Is there a Divisibility Metric for Numbers?

Both prime numbers and highly divisible numbers have a common characteristic: divisibility. The former are divisible by as few lower numbers as possible, and the latter by as many as possible, like two poles on a scale. I'm interested into fitting all the other non-prime and non-highly-divisible whole numbers into such a scale too.

Any suggestions for creating a formula that translates whole numbers to the range of [0,1], where prime numbers result in 0 and highly divisible numbers in 1, and all the other numbers in between?

Have there already been attempts to do this?

• One option, which however doesn't quite reach the extremes you wany, would be $1-\frac{\varphi(n)}{n}$. Aug 16 '15 at 16:03
• For every $n>1$ there exists an integer that has more than $n$ divisors. So the concept of “highly divisible number” is not well defined. Aug 16 '15 at 16:14
• Isn't a highly divisible number n defined as having more divisors than all numbers smaller than n? Should be well defined, but probably hard to scale.
– fabb
Aug 16 '15 at 17:03
• See my comments here. This gives you way of computing the norm of any natural number. Then its just a matter of squishing that norm into the interval $[0,1]$. Aug 19 '15 at 14:05

This is an interesting question. I'm not sure of a fully detailed answer. But if you fix a prime $p$, one can study the so called $p$-adic numbers, which is the rationals, but with a metric that depends on divisibility by $p$. See https://en.m.wikipedia.org/wiki/P-adic_number for more details. I know it doesn't totally answer what you want, but as far as studying goes it's a good place to start.

• Interesting, thank you for this direction!
– fabb
Aug 16 '15 at 17:04

The numbers with the most prime factors are the powers of 2. So one approach would be: $$Number\ between\ 1\ and\ 0\ =\dfrac{\sigma_0(n)}{log_2(n)}$$

If you ment unique prime factors, then it's a little more complicated. Again, primes have the least, but the numbers with the greatest values for $\dfrac{\sigma_0(rad(n))}{n}$ are the primorials.

Since the n'th primorial $p_n\#$ is about: $$p_n\#\approx\prod_{k=1}^{n}k*log\ k=n!*log\ n!$$ there is no way that I know of to reverse factorials, so you can't check which primorial is closest to a given integer $n$.

Well, you can look at the Prime Omega function : $$\Omega(n)$$ maps to the number of prime factors of n.

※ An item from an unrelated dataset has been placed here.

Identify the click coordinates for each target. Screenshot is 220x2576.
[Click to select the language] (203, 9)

This is not a function that goes from 0 to 1, but such a function is not possible I think.

It is impossible for one major reason : Take, for exemple the number $$n!$$, it has as many prime factors as you want (you just have to increase $$n$$). So, if you create a number $$\psi \in \mathbb{N}$$ such that $$f(\psi)=1$$ where $$f$$ is the function of your dreams. Then what is $$f(\psi!)$$ ? Knowing that $$\psi!$$ has much, much more prime factors than $$\psi$$, we will have $$f(\psi!)>f(\psi)=1$$ so your function isn't bounded.

Now, if what you want is a function that say "how much" a prime is divisible, you can take $$k(n) = (\Omega(n)-1)/n$$ which is very interesting too ! This function measure how much a number is divisible compared to the value of this number.

If $$p$$ is a prime number, then $$k(p)=0$$ and if $$k(n)=1$$ for some $$n$$, then it means $$n$$ is extremely divisible. In fact, this number is so divisible, that it has more factors than its own value, which I think is totally impossible.

The more $$n$$ is divisible compared to its own value, the more $$k(n)$$ will be high.

Edit : notice that $$k(1) = -1$$ because $$1$$ is not a prime number but it has many properties of it, for exemple, it is divisible by $$1$$ and itself, but no other number. $$1$$ is a very special case.